PUSH BY COOPERATIVES
When asked if any other 15 members of the AEC in Arkansas plan to jump into the Internet business in the future, Rob Roedel, spokesman for the Arkansas Electric Cooperatives (AEC), said that decision is left up to each of the individual electric cooperatives.

“As you are aware each individual electric cooperative is locally owned and governed by a local board of directors, so decisions such as entering a new business venture is handled by each respective electric cooperative,” Roedel said.

Last week, OECC President and CEO Mitchell Johnson; Randy Klindt, general manager of its subsidiary, OzarksGo; and Elizabeth Bowles, president of Little Rock-based Aristotle, testified before the Legislature’s Joint Committee on Advanced Communications and Information Technology on the need for the state to use a blended approached to extend broadband to rural areas.

Bowles said no technology is future proof and the state needs a blended approach.

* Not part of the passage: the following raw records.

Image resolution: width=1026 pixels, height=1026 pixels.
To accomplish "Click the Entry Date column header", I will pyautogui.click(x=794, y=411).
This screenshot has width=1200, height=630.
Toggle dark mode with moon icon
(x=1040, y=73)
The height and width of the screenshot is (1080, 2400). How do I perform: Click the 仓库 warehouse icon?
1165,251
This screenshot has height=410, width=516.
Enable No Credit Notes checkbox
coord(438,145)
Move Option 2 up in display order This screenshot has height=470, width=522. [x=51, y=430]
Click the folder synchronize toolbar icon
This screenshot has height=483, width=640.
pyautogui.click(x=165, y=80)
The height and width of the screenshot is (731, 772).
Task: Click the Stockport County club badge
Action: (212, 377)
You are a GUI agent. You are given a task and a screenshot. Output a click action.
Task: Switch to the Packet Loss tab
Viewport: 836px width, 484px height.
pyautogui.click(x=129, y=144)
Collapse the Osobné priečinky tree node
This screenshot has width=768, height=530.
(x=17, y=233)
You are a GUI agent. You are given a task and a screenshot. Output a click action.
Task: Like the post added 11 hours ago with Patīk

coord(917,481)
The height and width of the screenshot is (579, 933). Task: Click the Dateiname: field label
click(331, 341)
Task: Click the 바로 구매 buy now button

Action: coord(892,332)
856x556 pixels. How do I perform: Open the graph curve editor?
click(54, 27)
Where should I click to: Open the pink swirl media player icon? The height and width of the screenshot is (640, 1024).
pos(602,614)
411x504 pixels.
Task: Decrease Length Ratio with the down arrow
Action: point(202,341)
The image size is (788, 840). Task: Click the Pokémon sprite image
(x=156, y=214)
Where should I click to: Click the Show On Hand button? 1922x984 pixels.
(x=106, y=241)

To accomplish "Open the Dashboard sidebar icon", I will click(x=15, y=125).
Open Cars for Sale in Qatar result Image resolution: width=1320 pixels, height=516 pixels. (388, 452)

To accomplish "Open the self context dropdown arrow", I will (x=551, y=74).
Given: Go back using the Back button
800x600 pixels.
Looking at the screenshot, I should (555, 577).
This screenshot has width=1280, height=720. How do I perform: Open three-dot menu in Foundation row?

She said fixed wireless broadband, which transmits data wirelessly from permanent locations, is a better solution in some circumstances because it can achieve high speeds and be deployed cheaper and quicker. She said speed is only one consideration for laying broadband; others include consumer costs and whether providers cap the amount of data that can be consumed.

More than two years ago, former FCC Chairman Julius Genachowski called for at least one gigabit communities in all 50 states by 2015 to meet the “Gigabit City Challenge,” which he said would accelerate gigabit communities nationwide through the creation of a critical mass of markets and innovation hubs with ultra-fast Internet speeds.

According to the FCC, speeds of one gigabit per second are approximately 100 times faster than the average fixed high-speed Internet connection. At gigabit speeds, connections can handle multiple streams of large-format, high-definition content like online video calls, movies, and immersive educational experiences. Networks cease to be hurdles to applications, so it no longer matters whether medical data, high-definition video, or online services are in the same building or miles away across the state.